(What is expected) Below are the records; copy each line in them that holds the word "This".

(Dataset)
******************************
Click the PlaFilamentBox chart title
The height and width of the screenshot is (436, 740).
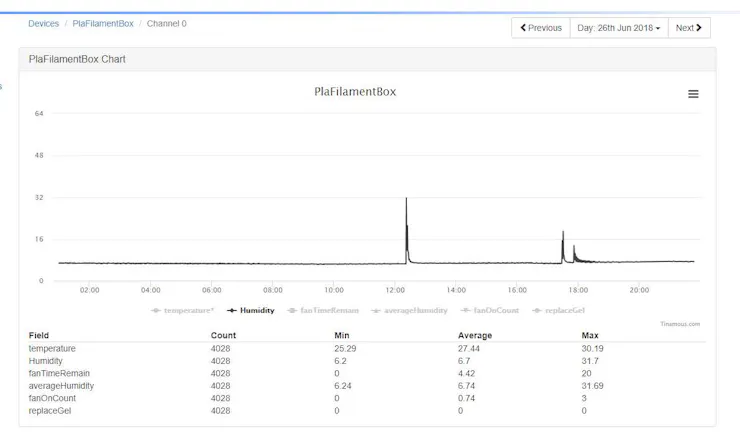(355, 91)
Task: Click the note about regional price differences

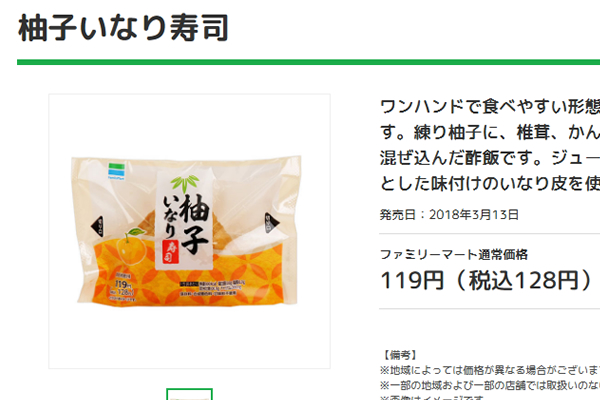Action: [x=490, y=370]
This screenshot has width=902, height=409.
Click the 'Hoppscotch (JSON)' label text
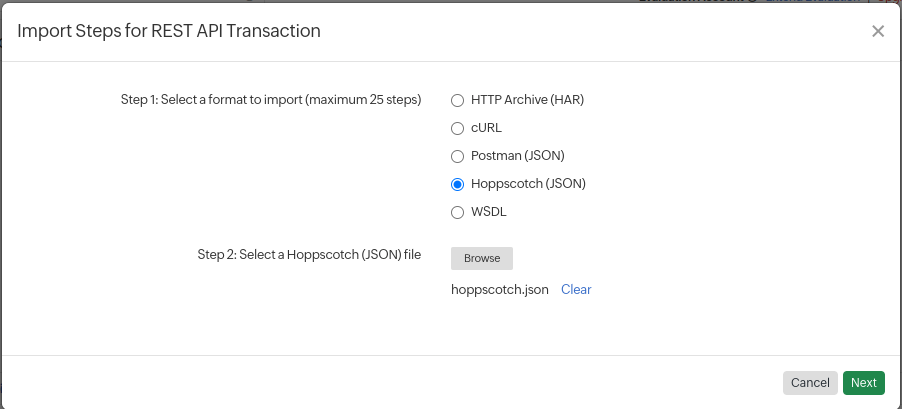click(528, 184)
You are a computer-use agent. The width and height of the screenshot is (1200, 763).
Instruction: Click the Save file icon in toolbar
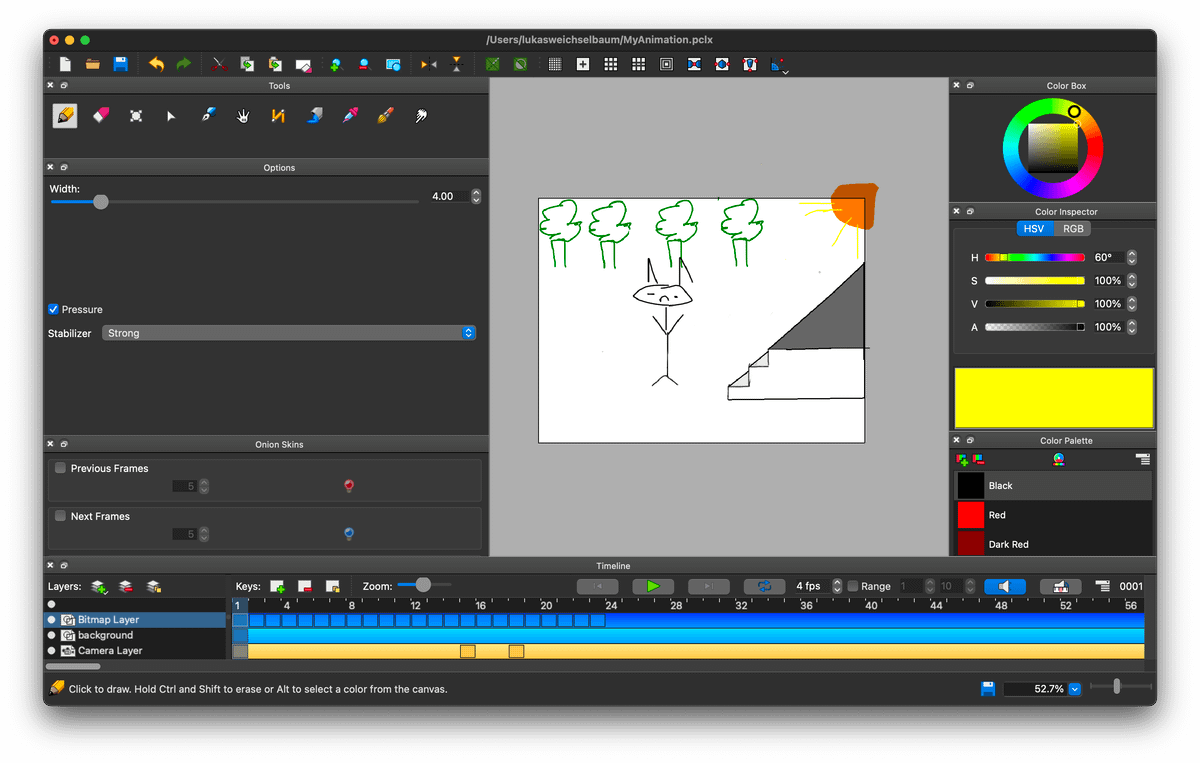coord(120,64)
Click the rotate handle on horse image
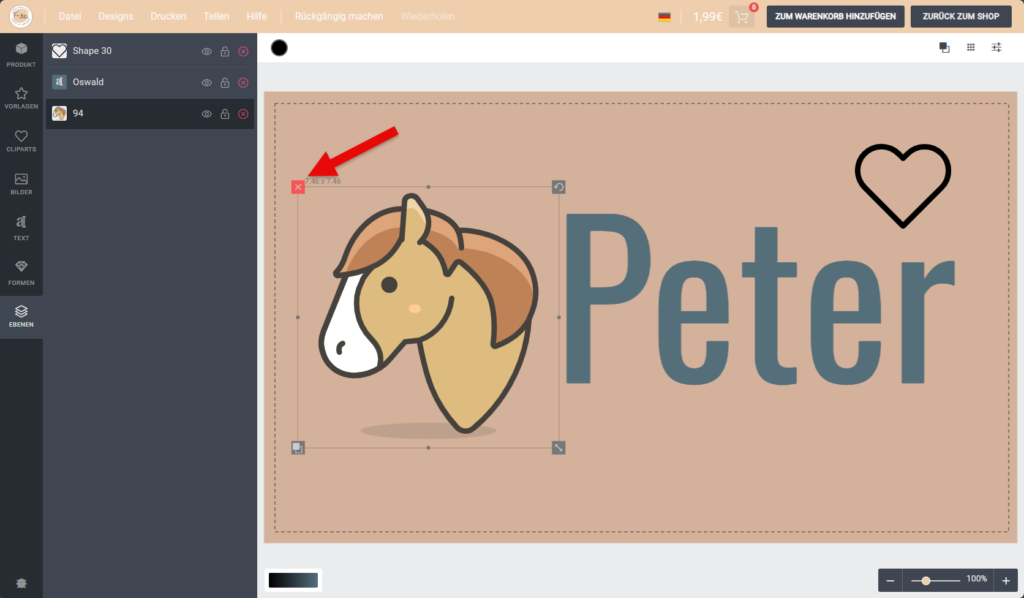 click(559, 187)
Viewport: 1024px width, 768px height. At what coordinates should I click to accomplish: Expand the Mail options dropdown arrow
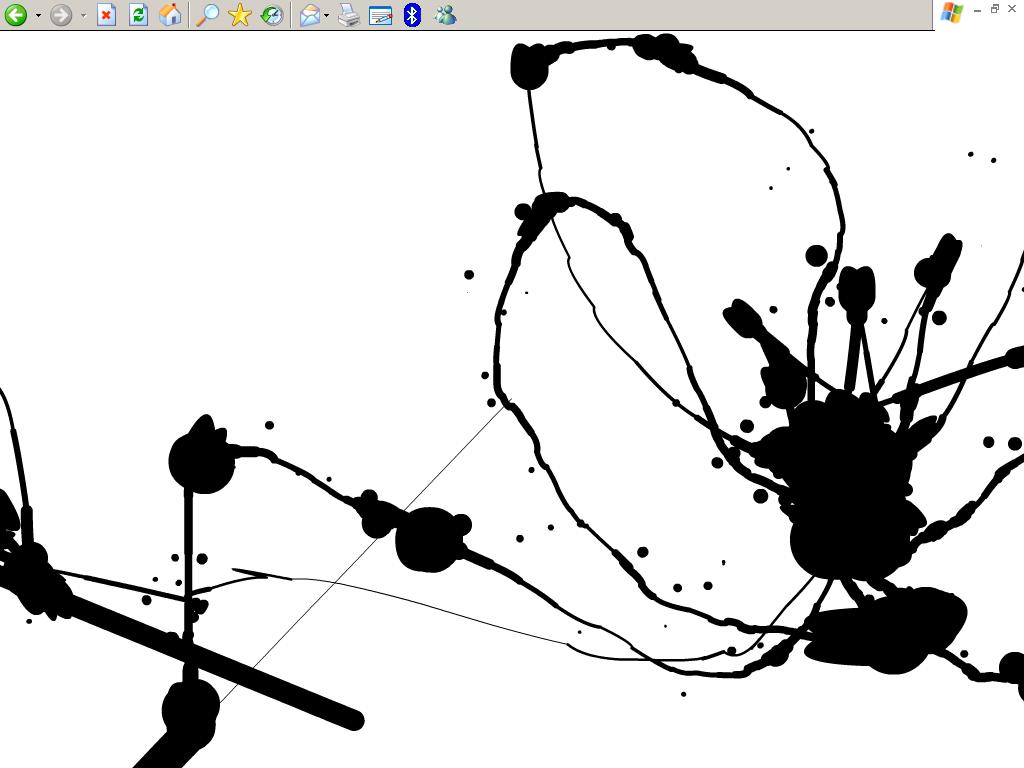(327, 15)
******************************
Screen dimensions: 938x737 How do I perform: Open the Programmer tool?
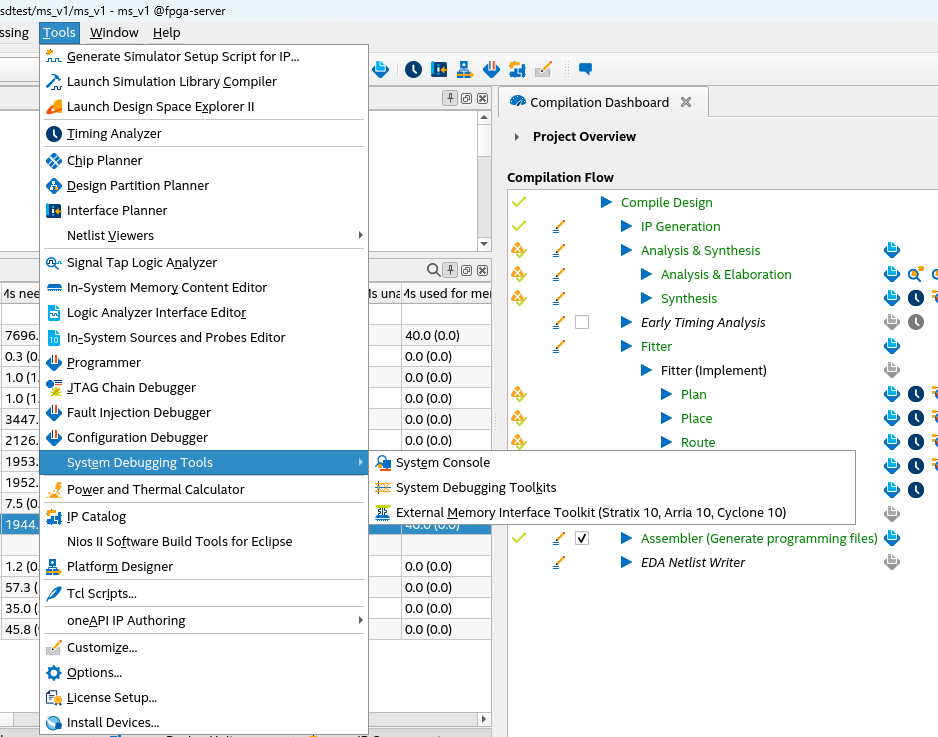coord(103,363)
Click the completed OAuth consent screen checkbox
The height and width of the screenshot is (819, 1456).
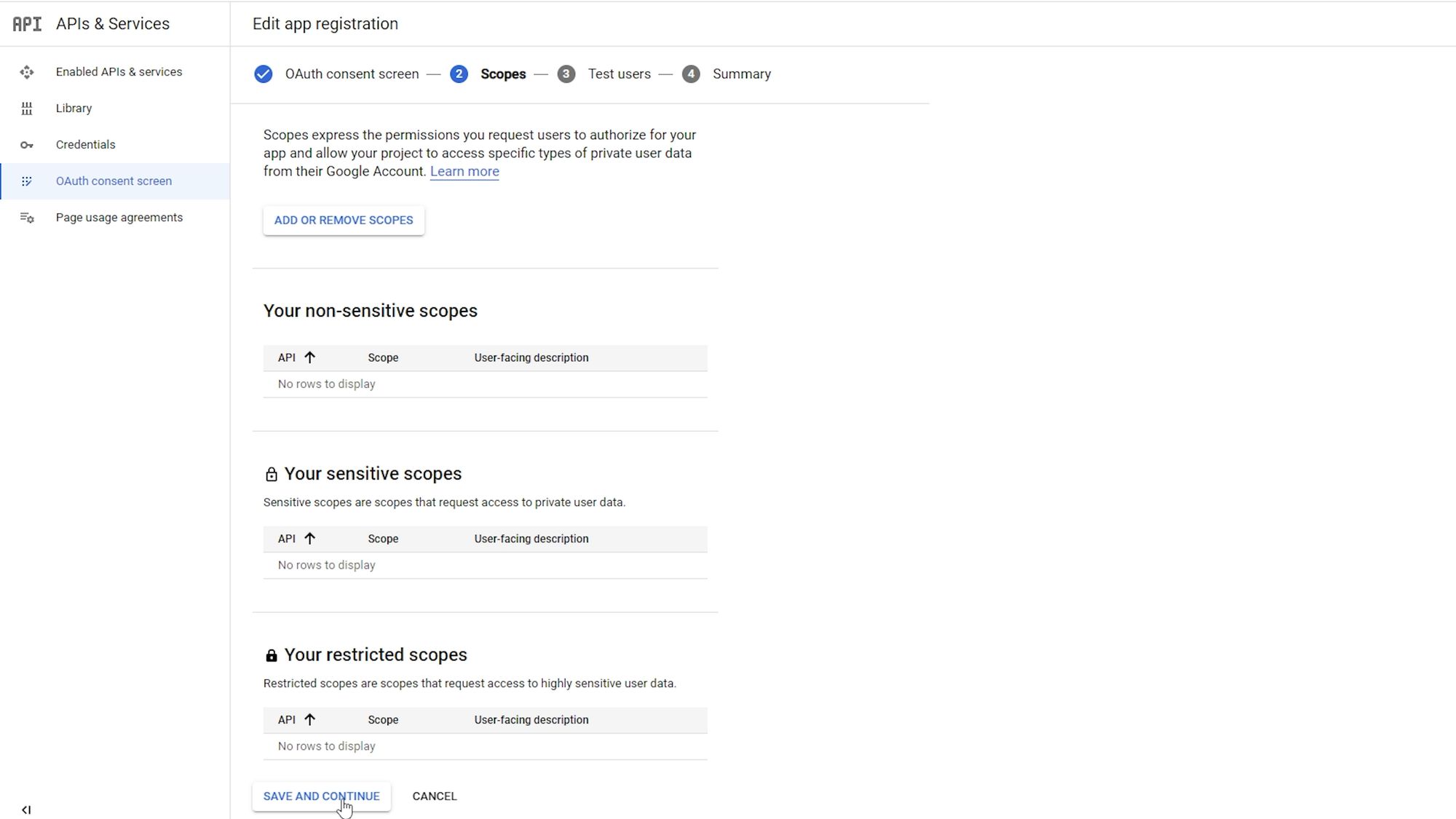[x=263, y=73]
******************************
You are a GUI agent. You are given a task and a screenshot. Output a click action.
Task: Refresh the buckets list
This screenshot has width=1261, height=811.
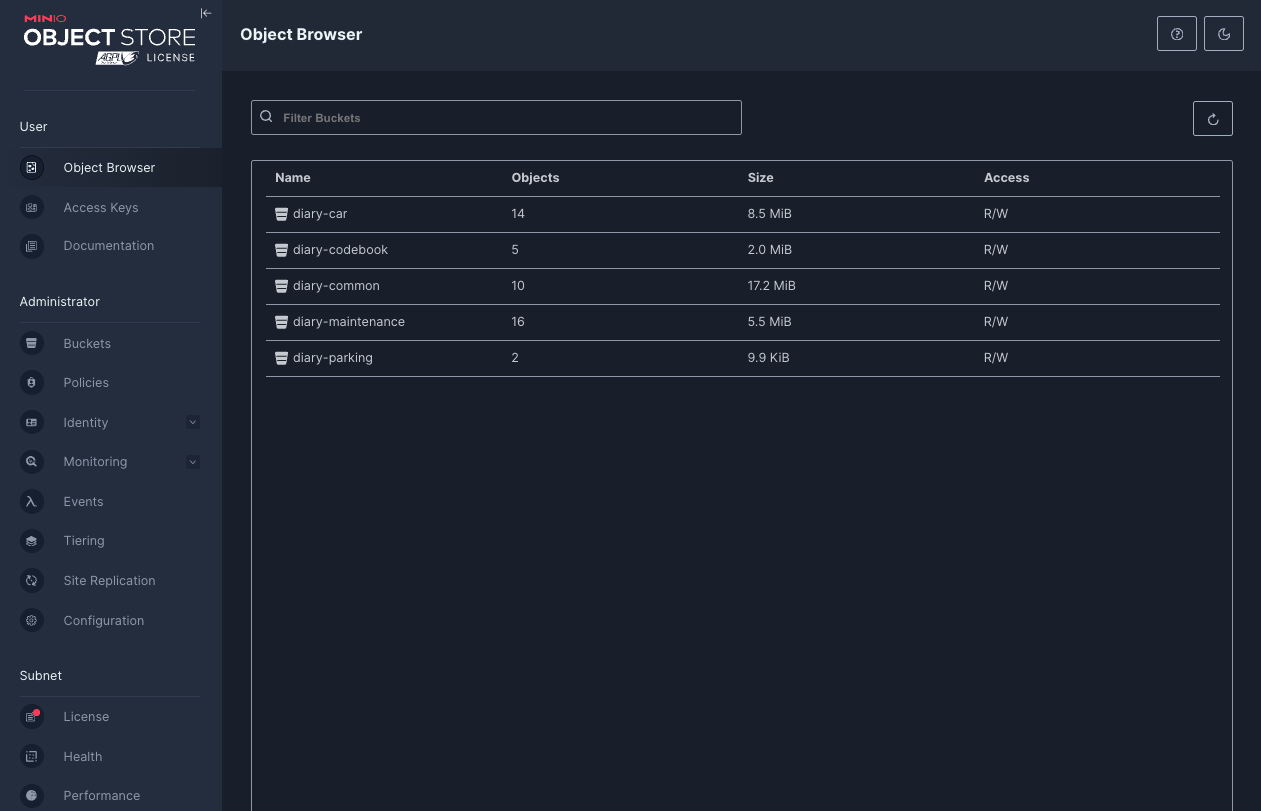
******************************
(Response below)
This screenshot has width=902, height=409.
This screenshot has width=1261, height=811.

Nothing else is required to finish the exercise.